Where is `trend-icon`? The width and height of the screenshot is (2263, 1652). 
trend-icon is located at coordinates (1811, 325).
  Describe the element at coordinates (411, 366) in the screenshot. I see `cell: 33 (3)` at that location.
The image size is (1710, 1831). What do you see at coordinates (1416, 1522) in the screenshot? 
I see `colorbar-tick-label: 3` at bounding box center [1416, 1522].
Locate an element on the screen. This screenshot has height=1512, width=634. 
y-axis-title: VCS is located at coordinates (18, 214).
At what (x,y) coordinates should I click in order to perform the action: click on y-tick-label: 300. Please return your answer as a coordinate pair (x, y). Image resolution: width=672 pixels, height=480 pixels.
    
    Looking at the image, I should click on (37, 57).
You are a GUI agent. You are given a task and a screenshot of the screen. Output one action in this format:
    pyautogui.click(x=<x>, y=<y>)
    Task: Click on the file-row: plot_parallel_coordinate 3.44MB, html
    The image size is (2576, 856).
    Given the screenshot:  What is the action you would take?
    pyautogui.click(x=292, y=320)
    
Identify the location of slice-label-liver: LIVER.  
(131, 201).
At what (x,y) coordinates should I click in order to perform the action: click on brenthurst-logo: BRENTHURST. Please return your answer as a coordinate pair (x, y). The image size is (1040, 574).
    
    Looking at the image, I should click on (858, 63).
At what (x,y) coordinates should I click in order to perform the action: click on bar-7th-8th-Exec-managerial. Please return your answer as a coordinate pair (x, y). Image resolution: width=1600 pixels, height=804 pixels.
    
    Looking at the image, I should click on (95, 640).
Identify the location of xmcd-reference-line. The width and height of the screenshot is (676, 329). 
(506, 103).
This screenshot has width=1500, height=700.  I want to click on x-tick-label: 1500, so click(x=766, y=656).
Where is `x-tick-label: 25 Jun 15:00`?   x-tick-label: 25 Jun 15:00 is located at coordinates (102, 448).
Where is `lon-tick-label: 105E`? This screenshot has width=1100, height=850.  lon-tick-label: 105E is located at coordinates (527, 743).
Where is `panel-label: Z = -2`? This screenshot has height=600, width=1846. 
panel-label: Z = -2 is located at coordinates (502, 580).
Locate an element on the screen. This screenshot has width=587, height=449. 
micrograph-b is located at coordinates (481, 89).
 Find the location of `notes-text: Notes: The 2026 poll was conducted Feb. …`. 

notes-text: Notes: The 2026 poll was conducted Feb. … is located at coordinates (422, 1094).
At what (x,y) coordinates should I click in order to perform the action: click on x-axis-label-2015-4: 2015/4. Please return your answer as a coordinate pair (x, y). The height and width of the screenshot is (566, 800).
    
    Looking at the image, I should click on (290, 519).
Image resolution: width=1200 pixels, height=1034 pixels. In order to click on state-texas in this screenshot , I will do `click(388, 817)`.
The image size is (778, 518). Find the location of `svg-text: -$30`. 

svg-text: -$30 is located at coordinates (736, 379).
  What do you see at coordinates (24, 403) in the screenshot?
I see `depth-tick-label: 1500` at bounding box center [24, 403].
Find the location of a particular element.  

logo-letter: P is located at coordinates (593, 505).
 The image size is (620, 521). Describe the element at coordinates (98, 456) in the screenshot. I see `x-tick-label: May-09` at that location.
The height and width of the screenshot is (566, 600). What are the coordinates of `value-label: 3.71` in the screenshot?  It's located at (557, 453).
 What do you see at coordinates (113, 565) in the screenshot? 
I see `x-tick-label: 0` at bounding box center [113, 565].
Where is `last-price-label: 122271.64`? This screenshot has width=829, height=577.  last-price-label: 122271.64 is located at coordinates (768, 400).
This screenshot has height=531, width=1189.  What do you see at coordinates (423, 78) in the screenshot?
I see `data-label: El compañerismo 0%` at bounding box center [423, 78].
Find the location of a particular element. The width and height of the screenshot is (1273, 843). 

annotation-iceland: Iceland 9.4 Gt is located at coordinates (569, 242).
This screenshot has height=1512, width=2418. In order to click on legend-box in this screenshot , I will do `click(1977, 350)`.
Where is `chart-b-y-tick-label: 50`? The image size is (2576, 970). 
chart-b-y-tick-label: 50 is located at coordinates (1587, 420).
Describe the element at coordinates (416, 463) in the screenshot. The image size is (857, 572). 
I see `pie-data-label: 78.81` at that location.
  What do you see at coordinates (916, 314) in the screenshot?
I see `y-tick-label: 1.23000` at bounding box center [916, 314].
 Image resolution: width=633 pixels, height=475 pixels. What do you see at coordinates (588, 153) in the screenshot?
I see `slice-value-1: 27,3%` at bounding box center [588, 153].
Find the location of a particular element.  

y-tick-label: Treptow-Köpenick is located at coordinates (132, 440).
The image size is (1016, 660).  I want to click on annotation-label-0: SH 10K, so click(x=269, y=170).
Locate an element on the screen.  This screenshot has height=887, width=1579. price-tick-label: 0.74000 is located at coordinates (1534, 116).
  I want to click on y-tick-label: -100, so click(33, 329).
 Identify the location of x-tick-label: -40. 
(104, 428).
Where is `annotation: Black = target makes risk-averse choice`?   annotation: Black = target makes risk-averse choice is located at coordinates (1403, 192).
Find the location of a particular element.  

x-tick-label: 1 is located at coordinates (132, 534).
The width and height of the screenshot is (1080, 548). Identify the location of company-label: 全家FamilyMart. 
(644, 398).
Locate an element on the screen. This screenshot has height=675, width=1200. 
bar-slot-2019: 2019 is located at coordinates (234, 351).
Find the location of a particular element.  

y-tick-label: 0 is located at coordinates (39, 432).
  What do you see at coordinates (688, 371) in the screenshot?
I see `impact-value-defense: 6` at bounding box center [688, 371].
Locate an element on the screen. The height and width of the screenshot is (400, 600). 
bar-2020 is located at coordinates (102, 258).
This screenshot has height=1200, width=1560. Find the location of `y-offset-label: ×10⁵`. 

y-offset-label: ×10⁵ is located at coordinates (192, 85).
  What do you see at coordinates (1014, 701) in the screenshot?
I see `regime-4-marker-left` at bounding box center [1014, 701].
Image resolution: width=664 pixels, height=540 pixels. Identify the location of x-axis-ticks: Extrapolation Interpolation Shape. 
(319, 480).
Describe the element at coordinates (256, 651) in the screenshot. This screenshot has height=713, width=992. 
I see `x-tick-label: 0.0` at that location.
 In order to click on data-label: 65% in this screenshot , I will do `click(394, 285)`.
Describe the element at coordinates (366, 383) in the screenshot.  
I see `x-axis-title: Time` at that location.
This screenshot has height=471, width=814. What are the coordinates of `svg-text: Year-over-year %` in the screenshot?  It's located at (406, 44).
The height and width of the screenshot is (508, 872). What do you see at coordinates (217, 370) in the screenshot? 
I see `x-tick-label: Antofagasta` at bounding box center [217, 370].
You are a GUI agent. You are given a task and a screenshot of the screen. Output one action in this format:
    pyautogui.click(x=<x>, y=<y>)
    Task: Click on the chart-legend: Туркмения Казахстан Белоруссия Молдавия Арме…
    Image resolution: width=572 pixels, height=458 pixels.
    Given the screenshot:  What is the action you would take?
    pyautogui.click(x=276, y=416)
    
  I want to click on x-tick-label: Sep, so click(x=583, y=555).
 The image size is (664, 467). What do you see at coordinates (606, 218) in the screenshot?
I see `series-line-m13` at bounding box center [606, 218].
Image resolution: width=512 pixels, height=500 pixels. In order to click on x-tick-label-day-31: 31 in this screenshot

_ _ _ _ _ _ _

Please lay out the entries above as a JSON list of strings, one string per line, with blank lines left out.

[
  "Where is `trend-icon`? The width and height of the screenshot is (2263, 1652). ",
  "trend-icon is located at coordinates (1811, 325).",
  "  Describe the element at coordinates (411, 366) in the screenshot. I see `cell: 33 (3)` at that location.",
  "The image size is (1710, 1831). What do you see at coordinates (1416, 1522) in the screenshot? ",
  "I see `colorbar-tick-label: 3` at bounding box center [1416, 1522].",
  "Locate an element on the screen. This screenshot has height=1512, width=634. ",
  "y-axis-title: VCS is located at coordinates (18, 214).",
  "At what (x,y) coordinates should I click in order to perform the action: click on y-tick-label: 300. Please return your answer as a coordinate pair (x, y). Image resolution: width=672 pixels, height=480 pixels.",
  "    Looking at the image, I should click on (37, 57).",
  "You are a GUI agent. You are given a task and a screenshot of the screen. Output one action in this format:",
  "    pyautogui.click(x=<x>, y=<y>)",
  "    Task: Click on the file-row: plot_parallel_coordinate 3.44MB, html",
  "    The image size is (2576, 856).",
  "    Given the screenshot:  What is the action you would take?",
  "    pyautogui.click(x=292, y=320)",
  "Identify the location of slice-label-liver: LIVER.  ",
  "(131, 201).",
  "At what (x,y) coordinates should I click in order to perform the action: click on brenthurst-logo: BRENTHURST. Please return your answer as a coordinate pair (x, y). The image size is (1040, 574).",
  "    Looking at the image, I should click on (858, 63).",
  "At what (x,y) coordinates should I click in order to perform the action: click on bar-7th-8th-Exec-managerial. Please return your answer as a coordinate pair (x, y). Image resolution: width=1600 pixels, height=804 pixels.",
  "    Looking at the image, I should click on (95, 640).",
  "Identify the location of xmcd-reference-line. The width and height of the screenshot is (676, 329). ",
  "(506, 103).",
  "This screenshot has width=1500, height=700.  I want to click on x-tick-label: 1500, so click(x=766, y=656).",
  "Where is `x-tick-label: 25 Jun 15:00`?   x-tick-label: 25 Jun 15:00 is located at coordinates (102, 448).",
  "Where is `lon-tick-label: 105E`? This screenshot has width=1100, height=850.  lon-tick-label: 105E is located at coordinates (527, 743).",
  "Where is `panel-label: Z = -2`? This screenshot has height=600, width=1846. ",
  "panel-label: Z = -2 is located at coordinates (502, 580).",
  "Locate an element on the screen. This screenshot has width=587, height=449. ",
  "micrograph-b is located at coordinates (481, 89).",
  " Find the location of `notes-text: Notes: The 2026 poll was conducted Feb. …`. ",
  "notes-text: Notes: The 2026 poll was conducted Feb. … is located at coordinates (422, 1094).",
  "At what (x,y) coordinates should I click in order to perform the action: click on x-axis-label-2015-4: 2015/4. Please return your answer as a coordinate pair (x, y). The height and width of the screenshot is (566, 800).",
  "    Looking at the image, I should click on (290, 519).",
  "Image resolution: width=1200 pixels, height=1034 pixels. In order to click on state-texas in this screenshot , I will do `click(388, 817)`.",
  "The image size is (778, 518). Find the location of `svg-text: -$30`. ",
  "svg-text: -$30 is located at coordinates (736, 379).",
  "  What do you see at coordinates (24, 403) in the screenshot?",
  "I see `depth-tick-label: 1500` at bounding box center [24, 403].",
  "Find the location of a particular element.  ",
  "logo-letter: P is located at coordinates (593, 505).",
  " The image size is (620, 521). Describe the element at coordinates (98, 456) in the screenshot. I see `x-tick-label: May-09` at that location.",
  "The height and width of the screenshot is (566, 600). What are the coordinates of `value-label: 3.71` in the screenshot?  It's located at (557, 453).",
  " What do you see at coordinates (113, 565) in the screenshot? ",
  "I see `x-tick-label: 0` at bounding box center [113, 565].",
  "Where is `last-price-label: 122271.64`? This screenshot has width=829, height=577.  last-price-label: 122271.64 is located at coordinates (768, 400).",
  "This screenshot has height=531, width=1189.  What do you see at coordinates (423, 78) in the screenshot?",
  "I see `data-label: El compañerismo 0%` at bounding box center [423, 78].",
  "Find the location of a particular element. The width and height of the screenshot is (1273, 843). ",
  "annotation-iceland: Iceland 9.4 Gt is located at coordinates (569, 242).",
  "This screenshot has height=1512, width=2418. In order to click on legend-box in this screenshot , I will do `click(1977, 350)`.",
  "Where is `chart-b-y-tick-label: 50`? The image size is (2576, 970). ",
  "chart-b-y-tick-label: 50 is located at coordinates (1587, 420).",
  "Describe the element at coordinates (416, 463) in the screenshot. The image size is (857, 572). ",
  "I see `pie-data-label: 78.81` at that location.",
  "  What do you see at coordinates (916, 314) in the screenshot?",
  "I see `y-tick-label: 1.23000` at bounding box center [916, 314].",
  " Image resolution: width=633 pixels, height=475 pixels. What do you see at coordinates (588, 153) in the screenshot?",
  "I see `slice-value-1: 27,3%` at bounding box center [588, 153].",
  "Find the location of a particular element.  ",
  "y-tick-label: Treptow-Köpenick is located at coordinates (132, 440).",
  "The image size is (1016, 660).  I want to click on annotation-label-0: SH 10K, so click(x=269, y=170).",
  "Locate an element on the screen.  This screenshot has height=887, width=1579. price-tick-label: 0.74000 is located at coordinates (1534, 116).",
  "  I want to click on y-tick-label: -100, so click(33, 329).",
  " Identify the location of x-tick-label: -40. ",
  "(104, 428).",
  "Where is `annotation: Black = target makes risk-averse choice`?   annotation: Black = target makes risk-averse choice is located at coordinates (1403, 192).",
  "Find the location of a particular element.  ",
  "x-tick-label: 1 is located at coordinates (132, 534).",
  "The width and height of the screenshot is (1080, 548). Identify the location of company-label: 全家FamilyMart. ",
  "(644, 398).",
  "Locate an element on the screen. This screenshot has height=675, width=1200. ",
  "bar-slot-2019: 2019 is located at coordinates (234, 351).",
  "Find the location of a particular element.  ",
  "y-tick-label: 0 is located at coordinates (39, 432).",
  "  What do you see at coordinates (688, 371) in the screenshot?",
  "I see `impact-value-defense: 6` at bounding box center [688, 371].",
  "Locate an element on the screen. The height and width of the screenshot is (400, 600). ",
  "bar-2020 is located at coordinates (102, 258).",
  "This screenshot has height=1200, width=1560. Find the location of `y-offset-label: ×10⁵`. ",
  "y-offset-label: ×10⁵ is located at coordinates (192, 85).",
  "  What do you see at coordinates (1014, 701) in the screenshot?",
  "I see `regime-4-marker-left` at bounding box center [1014, 701].",
  "Image resolution: width=664 pixels, height=540 pixels. Identify the location of x-axis-ticks: Extrapolation Interpolation Shape. ",
  "(319, 480).",
  "Describe the element at coordinates (256, 651) in the screenshot. This screenshot has height=713, width=992. ",
  "I see `x-tick-label: 0.0` at that location.",
  " In order to click on data-label: 65% in this screenshot , I will do `click(394, 285)`.",
  "Describe the element at coordinates (366, 383) in the screenshot.  ",
  "I see `x-axis-title: Time` at that location.",
  "This screenshot has height=471, width=814. What are the coordinates of `svg-text: Year-over-year %` in the screenshot?  It's located at (406, 44).",
  "The height and width of the screenshot is (508, 872). What do you see at coordinates (217, 370) in the screenshot? ",
  "I see `x-tick-label: Antofagasta` at bounding box center [217, 370].",
  "You are a GUI agent. You are given a task and a screenshot of the screen. Output one action in this format:",
  "    pyautogui.click(x=<x>, y=<y>)",
  "    Task: Click on the chart-legend: Туркмения Казахстан Белоруссия Молдавия Арме…",
  "    Image resolution: width=572 pixels, height=458 pixels.",
  "    Given the screenshot:  What is the action you would take?",
  "    pyautogui.click(x=276, y=416)",
  "  I want to click on x-tick-label: Sep, so click(x=583, y=555).",
  " The image size is (664, 467). What do you see at coordinates (606, 218) in the screenshot?",
  "I see `series-line-m13` at bounding box center [606, 218].",
  "Image resolution: width=512 pixels, height=500 pixels. In order to click on x-tick-label-day-31: 31 in this screenshot"
]